Lucio Daniele relatore al congresso nazionale Sie

L’AQUILA. Grande partecipazione con oltre 1000 iscritti al congresso nazionale della Società italiana di endodonzia (Sie). L’aquilano Lucio Daniele, attuale Presidente dell’Andi (Associazione...
L’AQUILA. Grande partecipazione con oltre 1000 iscritti al congresso nazionale della Società italiana di endodonzia (Sie). L’aquilano Lucio Daniele, attuale Presidente dell’Andi (Associazione nazionale dentisti italiani) dell’Aquila, è stato tra i relatori invitati a parlare nella sala principale del congresso. L’argomento sviluppato dal dottor Daniele, ricercatore e dentista clinico aquilano con riconoscimenti internazionali come il Giorgio Lavagnoli Award vinto nel 2016, è di recentissima attualità poiché tratta l’impiego di alcuni biomateriali (Mineral trioxide aggregate e bioceramici), ausili terapeutici ancora poco conosciuti in Italia, che, utilizzati nella maniera corretta, in alcuni casi possono evitare il trattamento canalare di un dente (la cosiddetta “devitalizzazione”) mantenendo la vitalità del dente stesso, conservandone quindi la resistenza, anche in casi con carie molto profonde che finora avevano richiesto la “devitalizzazione” del dente.
Il dottor Lucio Daniele, da sempre appassionato di ricerca clinica in campo dentale, è socio attivo della Società europea di endodonzia (Ese), della Società italiana di endodonzia (Sie) e dell’Accademia italiana di odontoiatria microscopica (Aiom); attualmente riveste la carica di presidente della Sezione provinciale dell’Andi dell’Aquila ed è stato molte volte relatore in campo nazionale ed internazionale.
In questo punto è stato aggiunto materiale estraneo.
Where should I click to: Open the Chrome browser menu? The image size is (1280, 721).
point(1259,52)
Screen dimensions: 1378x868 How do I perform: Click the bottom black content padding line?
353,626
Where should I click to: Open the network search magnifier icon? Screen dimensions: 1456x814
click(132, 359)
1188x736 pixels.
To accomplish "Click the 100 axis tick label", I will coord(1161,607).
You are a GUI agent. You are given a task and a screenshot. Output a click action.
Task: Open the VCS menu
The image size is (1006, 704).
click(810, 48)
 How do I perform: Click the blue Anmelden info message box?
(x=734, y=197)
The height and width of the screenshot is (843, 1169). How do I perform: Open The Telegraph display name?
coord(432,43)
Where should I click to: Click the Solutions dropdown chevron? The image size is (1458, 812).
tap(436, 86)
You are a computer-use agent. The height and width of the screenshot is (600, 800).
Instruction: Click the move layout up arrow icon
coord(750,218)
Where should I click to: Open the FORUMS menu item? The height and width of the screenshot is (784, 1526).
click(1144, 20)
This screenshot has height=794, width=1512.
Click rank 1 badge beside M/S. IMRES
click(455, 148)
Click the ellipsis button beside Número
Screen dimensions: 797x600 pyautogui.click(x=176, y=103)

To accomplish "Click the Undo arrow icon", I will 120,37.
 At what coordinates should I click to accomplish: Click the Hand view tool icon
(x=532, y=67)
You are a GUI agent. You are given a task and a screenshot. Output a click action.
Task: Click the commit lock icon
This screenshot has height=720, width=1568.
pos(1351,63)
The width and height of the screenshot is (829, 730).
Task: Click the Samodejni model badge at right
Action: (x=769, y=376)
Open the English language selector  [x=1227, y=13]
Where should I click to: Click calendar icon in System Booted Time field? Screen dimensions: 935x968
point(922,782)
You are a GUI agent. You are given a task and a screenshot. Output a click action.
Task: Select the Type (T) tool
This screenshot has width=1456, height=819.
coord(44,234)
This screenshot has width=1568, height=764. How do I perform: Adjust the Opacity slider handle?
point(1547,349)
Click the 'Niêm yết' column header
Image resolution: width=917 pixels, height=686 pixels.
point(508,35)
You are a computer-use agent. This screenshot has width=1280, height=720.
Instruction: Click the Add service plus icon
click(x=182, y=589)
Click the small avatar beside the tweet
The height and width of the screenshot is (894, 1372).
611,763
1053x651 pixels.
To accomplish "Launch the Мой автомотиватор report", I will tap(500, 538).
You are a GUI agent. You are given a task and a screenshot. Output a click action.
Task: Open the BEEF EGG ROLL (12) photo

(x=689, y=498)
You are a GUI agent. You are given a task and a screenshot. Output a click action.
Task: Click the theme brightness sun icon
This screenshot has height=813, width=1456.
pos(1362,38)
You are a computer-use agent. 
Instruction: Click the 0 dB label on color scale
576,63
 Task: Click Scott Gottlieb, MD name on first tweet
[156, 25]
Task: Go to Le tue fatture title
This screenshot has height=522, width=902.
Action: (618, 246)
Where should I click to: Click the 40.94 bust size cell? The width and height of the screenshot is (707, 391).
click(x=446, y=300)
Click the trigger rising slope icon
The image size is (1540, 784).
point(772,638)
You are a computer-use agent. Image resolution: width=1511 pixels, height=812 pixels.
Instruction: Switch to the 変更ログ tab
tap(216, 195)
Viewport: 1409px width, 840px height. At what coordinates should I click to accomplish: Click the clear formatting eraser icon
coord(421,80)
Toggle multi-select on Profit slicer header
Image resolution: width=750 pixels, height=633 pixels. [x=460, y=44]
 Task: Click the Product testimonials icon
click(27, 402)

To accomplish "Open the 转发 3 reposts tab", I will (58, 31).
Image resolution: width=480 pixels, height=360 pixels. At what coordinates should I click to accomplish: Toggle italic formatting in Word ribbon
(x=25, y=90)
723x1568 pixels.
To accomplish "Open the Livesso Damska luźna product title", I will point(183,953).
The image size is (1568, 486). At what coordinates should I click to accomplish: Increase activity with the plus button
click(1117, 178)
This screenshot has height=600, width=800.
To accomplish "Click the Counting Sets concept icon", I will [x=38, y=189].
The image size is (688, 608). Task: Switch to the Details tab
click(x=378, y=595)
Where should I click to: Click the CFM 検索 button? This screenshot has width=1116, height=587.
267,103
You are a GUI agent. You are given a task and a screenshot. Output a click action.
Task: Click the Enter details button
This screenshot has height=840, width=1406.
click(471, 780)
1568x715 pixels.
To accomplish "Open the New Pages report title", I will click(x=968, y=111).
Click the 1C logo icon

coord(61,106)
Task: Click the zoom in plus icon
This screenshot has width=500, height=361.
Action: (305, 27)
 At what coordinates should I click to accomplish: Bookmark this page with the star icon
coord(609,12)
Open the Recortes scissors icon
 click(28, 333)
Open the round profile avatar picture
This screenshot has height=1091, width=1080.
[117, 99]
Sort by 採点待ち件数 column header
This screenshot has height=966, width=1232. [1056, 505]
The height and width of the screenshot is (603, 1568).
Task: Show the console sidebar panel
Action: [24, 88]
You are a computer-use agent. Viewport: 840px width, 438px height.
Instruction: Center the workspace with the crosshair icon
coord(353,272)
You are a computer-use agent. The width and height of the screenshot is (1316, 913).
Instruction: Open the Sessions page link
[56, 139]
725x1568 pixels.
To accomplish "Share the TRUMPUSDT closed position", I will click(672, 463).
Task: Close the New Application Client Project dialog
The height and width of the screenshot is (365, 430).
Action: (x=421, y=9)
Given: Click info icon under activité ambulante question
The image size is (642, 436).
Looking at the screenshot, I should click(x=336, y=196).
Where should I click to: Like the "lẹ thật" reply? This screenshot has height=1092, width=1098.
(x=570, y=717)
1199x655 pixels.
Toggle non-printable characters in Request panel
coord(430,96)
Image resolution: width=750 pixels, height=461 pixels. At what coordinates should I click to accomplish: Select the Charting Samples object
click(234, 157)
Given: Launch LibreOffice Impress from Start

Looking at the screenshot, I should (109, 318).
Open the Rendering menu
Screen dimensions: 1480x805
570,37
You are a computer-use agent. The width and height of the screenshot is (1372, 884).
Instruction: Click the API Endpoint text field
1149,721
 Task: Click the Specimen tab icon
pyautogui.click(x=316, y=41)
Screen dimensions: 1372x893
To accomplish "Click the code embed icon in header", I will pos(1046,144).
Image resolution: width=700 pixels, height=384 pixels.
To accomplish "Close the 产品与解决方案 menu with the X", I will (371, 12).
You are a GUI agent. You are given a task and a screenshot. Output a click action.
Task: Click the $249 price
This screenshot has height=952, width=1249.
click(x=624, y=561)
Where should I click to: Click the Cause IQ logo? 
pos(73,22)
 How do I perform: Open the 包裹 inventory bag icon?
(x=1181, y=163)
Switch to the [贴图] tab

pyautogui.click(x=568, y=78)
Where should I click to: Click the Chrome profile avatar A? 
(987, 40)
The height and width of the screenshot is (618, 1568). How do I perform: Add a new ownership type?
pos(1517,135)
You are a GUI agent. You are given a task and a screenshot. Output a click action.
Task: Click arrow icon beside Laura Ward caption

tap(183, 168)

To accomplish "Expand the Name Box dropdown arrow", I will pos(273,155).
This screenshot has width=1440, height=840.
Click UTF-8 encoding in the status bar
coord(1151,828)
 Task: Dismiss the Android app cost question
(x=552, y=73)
È anche rappresentante abruzzese della Società italiana di endodonzia, ossia di quella branca dell’odontoiatria che si occupa della diagnosi, patologia e terapia della polpa dentaria, (pulpiti, granulomi, ascessi), che vede impegnati specialisti (pochi in Italia) nel trattamento di casi per lo più complessi e che riescono, con l’ausilio di apparecchiature tecnologiche come il microscopio operatorio e materiali innovativi, a recuperare denti anche gravemente compromessi altrimenti destinati all’estrazione. Il dottor Daniele è figlio d’arte come suo fratello Lorenzo.